Extract from the entries below every line that contains the string "header" and copy each such line in full. The match is case-sensitive.

━━━━━━━━━━━━━━━━

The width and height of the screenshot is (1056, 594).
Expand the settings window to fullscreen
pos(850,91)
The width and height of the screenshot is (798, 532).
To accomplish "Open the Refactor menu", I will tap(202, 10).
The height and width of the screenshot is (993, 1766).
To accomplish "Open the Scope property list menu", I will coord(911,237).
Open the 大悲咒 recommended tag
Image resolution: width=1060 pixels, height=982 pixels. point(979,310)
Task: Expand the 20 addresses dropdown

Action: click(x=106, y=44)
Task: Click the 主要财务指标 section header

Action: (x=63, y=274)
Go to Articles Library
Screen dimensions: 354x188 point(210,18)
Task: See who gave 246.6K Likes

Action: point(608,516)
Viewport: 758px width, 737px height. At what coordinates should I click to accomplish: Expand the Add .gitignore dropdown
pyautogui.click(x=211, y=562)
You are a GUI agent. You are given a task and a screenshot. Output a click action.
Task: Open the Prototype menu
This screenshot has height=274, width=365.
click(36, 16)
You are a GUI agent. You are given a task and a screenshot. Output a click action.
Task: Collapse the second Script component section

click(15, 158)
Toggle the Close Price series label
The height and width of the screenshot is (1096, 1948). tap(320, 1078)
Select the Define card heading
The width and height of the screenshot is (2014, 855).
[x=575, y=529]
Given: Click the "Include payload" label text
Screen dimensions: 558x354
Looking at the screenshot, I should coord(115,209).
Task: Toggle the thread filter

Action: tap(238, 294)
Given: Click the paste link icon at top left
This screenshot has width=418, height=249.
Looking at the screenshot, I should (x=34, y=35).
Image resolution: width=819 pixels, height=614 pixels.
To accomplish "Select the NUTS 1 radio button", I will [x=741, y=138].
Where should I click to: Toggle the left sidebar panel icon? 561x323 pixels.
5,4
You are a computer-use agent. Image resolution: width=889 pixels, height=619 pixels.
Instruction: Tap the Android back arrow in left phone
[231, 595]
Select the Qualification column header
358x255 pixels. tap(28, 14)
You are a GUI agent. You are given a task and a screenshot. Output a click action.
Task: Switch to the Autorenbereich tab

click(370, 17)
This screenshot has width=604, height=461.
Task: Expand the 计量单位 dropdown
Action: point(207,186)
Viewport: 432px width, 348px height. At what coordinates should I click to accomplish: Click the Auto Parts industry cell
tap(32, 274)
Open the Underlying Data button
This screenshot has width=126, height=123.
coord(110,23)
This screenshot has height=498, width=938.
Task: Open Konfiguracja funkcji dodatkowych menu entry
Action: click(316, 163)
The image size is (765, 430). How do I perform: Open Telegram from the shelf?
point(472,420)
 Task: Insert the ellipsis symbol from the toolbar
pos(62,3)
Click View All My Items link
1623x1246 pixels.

━━━━━━━━━━━━━━━━

§ Output of the task
Task: Click the 主要财务指标 section header
Select the Qualification column header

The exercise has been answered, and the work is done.